Document excerpt >>
□ □ □ □

Model Predictive Control of Thermally Active Building Systems and Monitoring of two Test-Boxes
Thermally Active Building Systems (TABS) can be utilized as short-term storage for heating or cooling. Increasing cooling demand for air conditioning leads to extended operation of air conditioning systems during the day. In general, high outside temperatures have an adverse effect on the air conditioning system efficiency, the economic costs and cause peak loads in the grid. In addition, district heat main supply pipes operating on their limit often prevent from further extension of district heating in remote areas. Reduction of peak load in buildings through temporal extension of cold and heat delivery throughout day and night time requires a predictive control concept making use of weather forecast data. Such a controller also eases the utilization of renewable energy. The enormous complexity of existing approaches for predictive building automation prevents this technology from being used in practice. Although it has been investigated in a number of research projects official numbers as to which level energy can be saved are not yet available. On the other hand, practitioners claim energy savings in a broad range owned to the utilization of predictive control, but the quality of the used weather forecast data in practice is very low and the predictive control approaches are rarely described in depth. A standardized method for thermal predictive control of TABS is missing as is an experimental set-up for investigation of various controllers for this purpose.
Contents and Objectives
The aim of this project is to build two "Test-Boxes" being placed in real ambient conditions, and successfully apply a model predictive controller for a TABS – being part of each Test-Box – in one Test-Box. The given constraints are: efficient energy utilization, maximization of thermal comfort and robustness. A predictive controller utilizing a simple model of the control process and weather forecast data as input data is planned and realized for this purpose. In addition, the complex model aids to optimally place sensors, which will be used to frequently assimilate the simple model during real time operation of the predictive controller. The second Test-Box operated with a standard hysteresis controller serves as reference case. To monitor actual values, the Test-Boxes and the TABS will be equipped with a number of sensors. Maximum accuracy for in situ weather data will be attained placing a weather station close to the Test-Boxes; obtained data will be used to investigate different approaches for in situ weather forecast optimization.

□ □ □ □

Given exercise >> Copy out the whole project description on predictive control of building systems word for word. Work only from the project description.

□ □ □ □

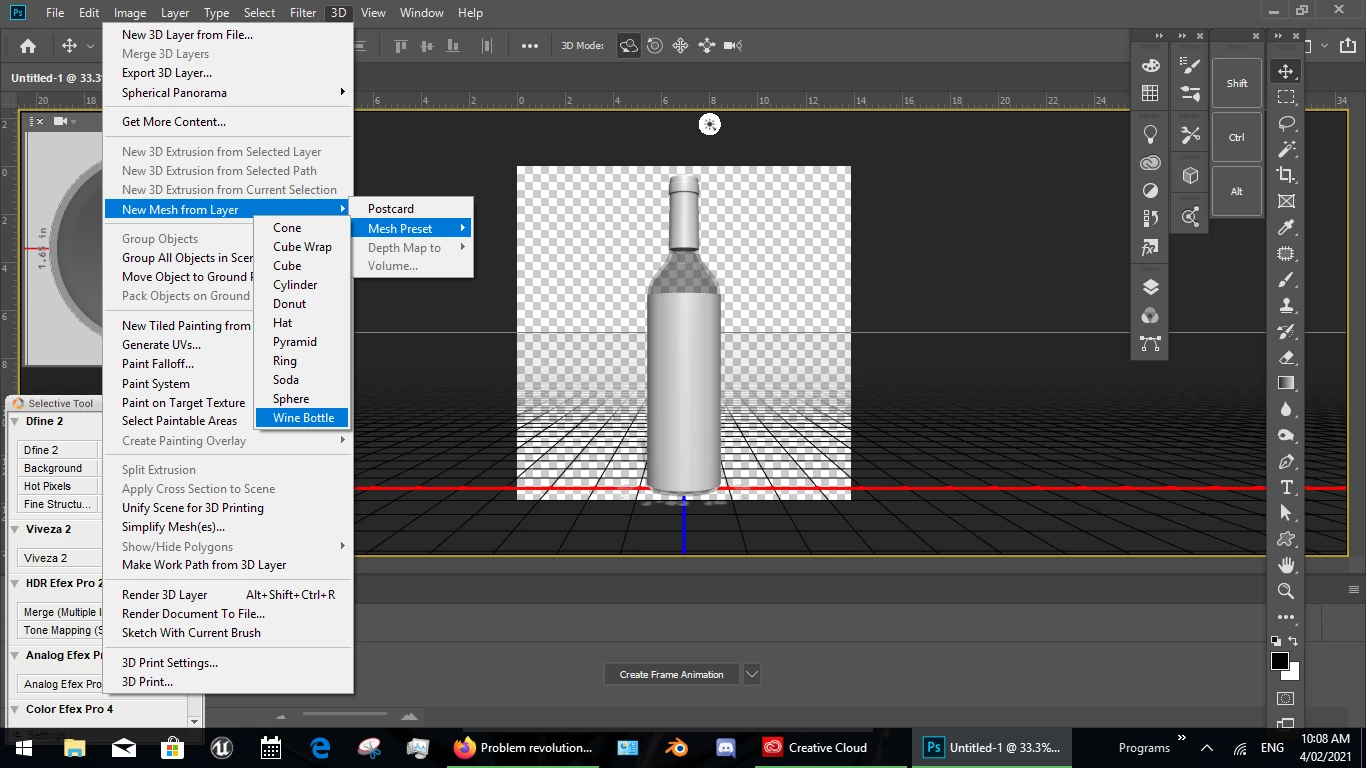
Task: Choose the Horizontal Type tool
Action: 1286,487
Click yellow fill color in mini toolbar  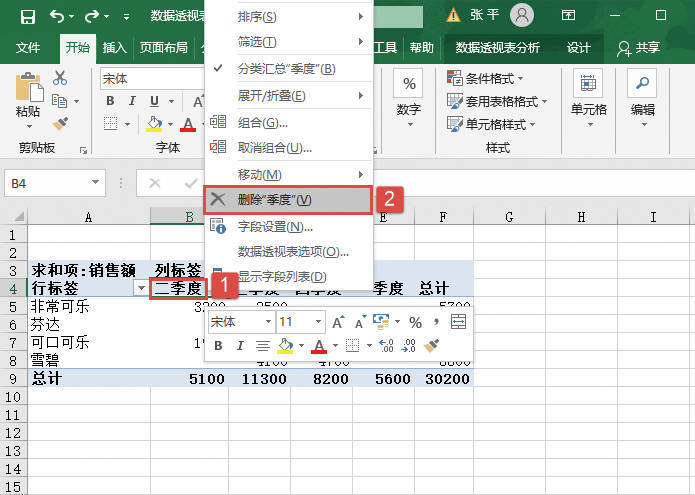pos(284,346)
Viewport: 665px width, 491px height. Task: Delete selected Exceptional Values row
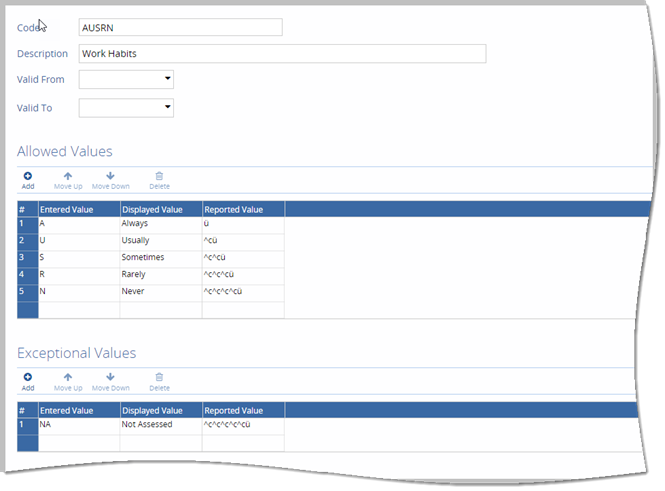pos(159,380)
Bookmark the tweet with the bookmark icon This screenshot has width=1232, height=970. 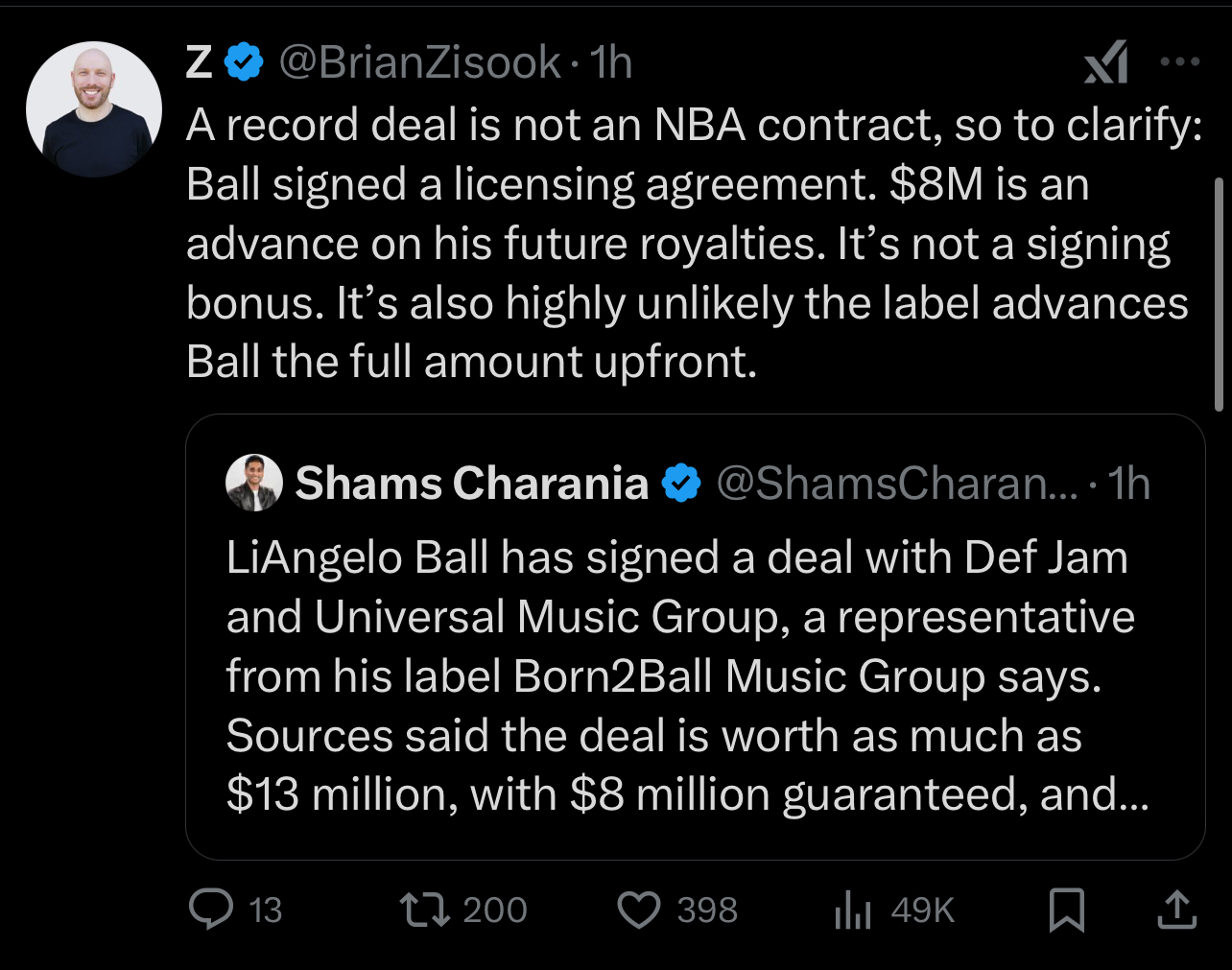(1068, 910)
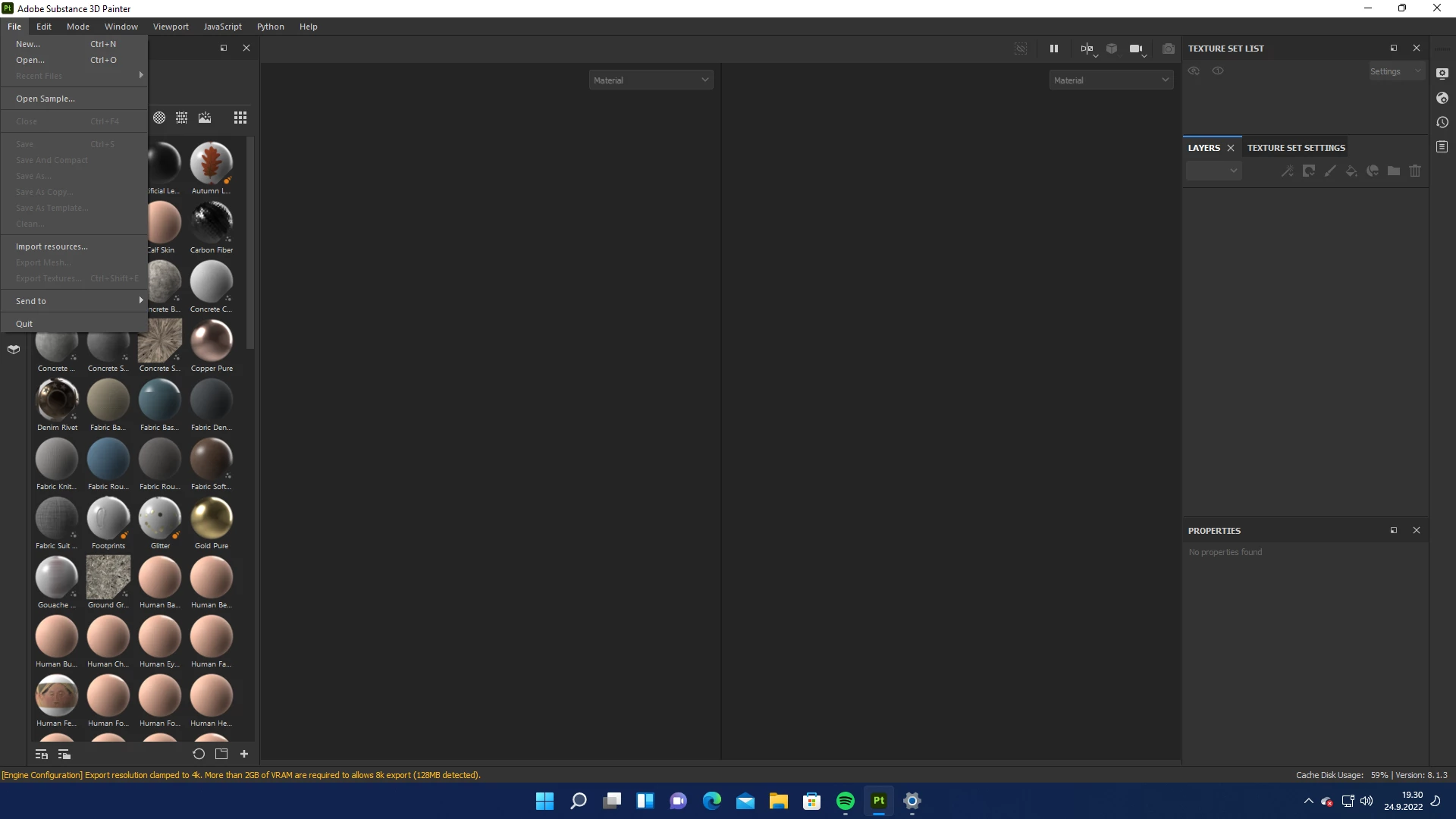1456x819 pixels.
Task: Open the Shader settings sphere icon
Action: 1442,98
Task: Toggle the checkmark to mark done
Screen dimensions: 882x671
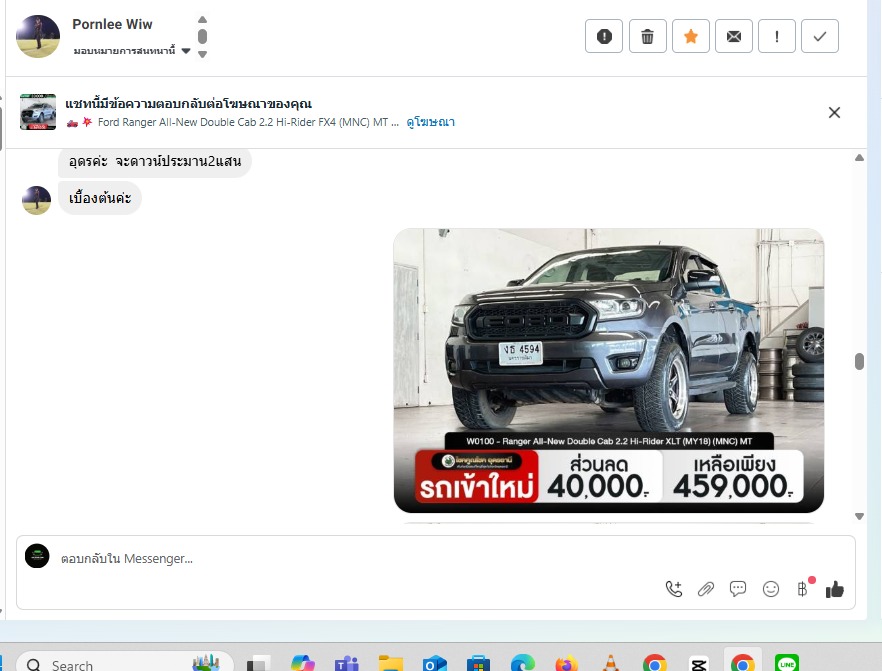Action: click(x=820, y=37)
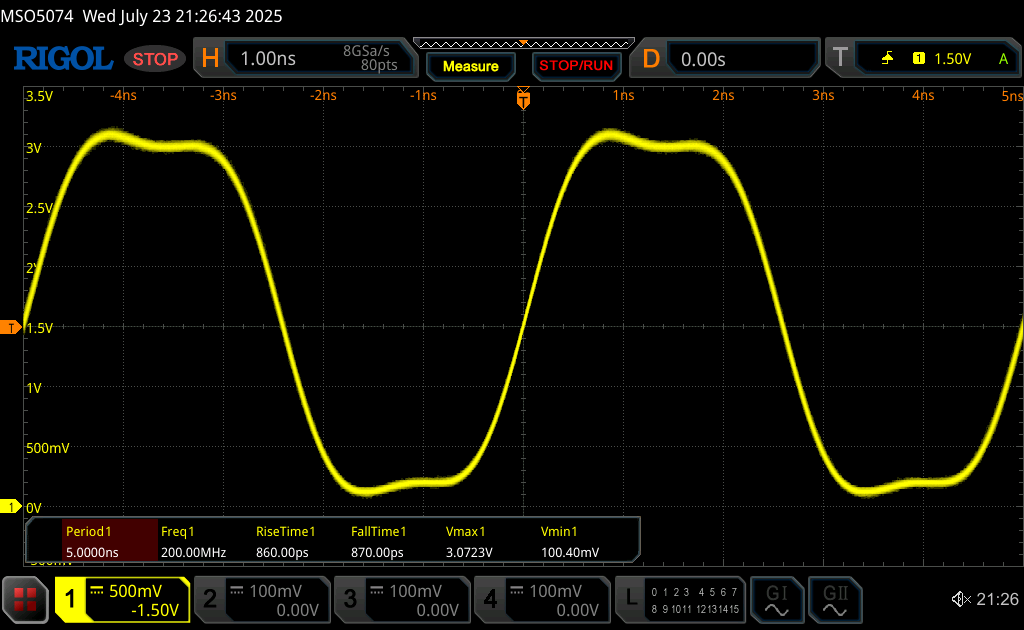
Task: Click the muted speaker sound icon
Action: click(x=961, y=599)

□ □ □ □

Final result >>
Model Predictive Control of Thermally Active Building Systems and Monitoring of two Test-Boxes
Thermally Active Building Systems (TABS) can be utilized as short-term storage for heating or cooling. Increasing cooling demand for air conditioning leads to extended operation of air conditioning systems during the day. In general, high outside temperatures have an adverse effect on the air conditioning system efficiency, the economic costs and cause peak loads in the grid. In addition, district heat main supply pipes operating on their limit often prevent from further extension of district heating in remote areas. Reduction of peak load in buildings through temporal extension of cold and heat delivery throughout day and night time requires a predictive control concept making use of weather forecast data. Such a controller also eases the utilization of renewable energy. The enormous complexity of existing approaches for predictive building automation prevents this technology from being used in practice. Although it has been investigated in a number of research projects official numbers as to which level energy can be saved are not yet available. On the other hand, practitioners claim energy savings in a broad range owned to the utilization of predictive control, but the quality of the used weather forecast data in practice is very low and the predictive control approaches are rarely described in depth. A standardized method for thermal predictive control of TABS is missing as is an experimental set-up for investigation of various controllers for this purpose.
Contents and Objectives
The aim of this project is to build two "Test-Boxes" being placed in real ambient conditions, and successfully apply a model predictive controller for a TABS – being part of each Test-Box – in one Test-Box. The given constraints are: efficient energy utilization, maximization of thermal comfort and robustness. A predictive controller utilizing a simple model of the control process and weather forecast data as input data is planned and realized for this purpose. In addition, the complex model aids to optimally place sensors, which will be used to frequently assimilate the simple model during real time operation of the predictive controller. The second Test-Box operated with a standard hysteresis controller serves as reference case. To monitor actual values, the Test-Boxes and the TABS will be equipped with a number of sensors. Maximum accuracy for in situ weather data will be attained placing a weather station close to the Test-Boxes; obtained data will be used to investigate different approaches for in situ weather forecast optimization.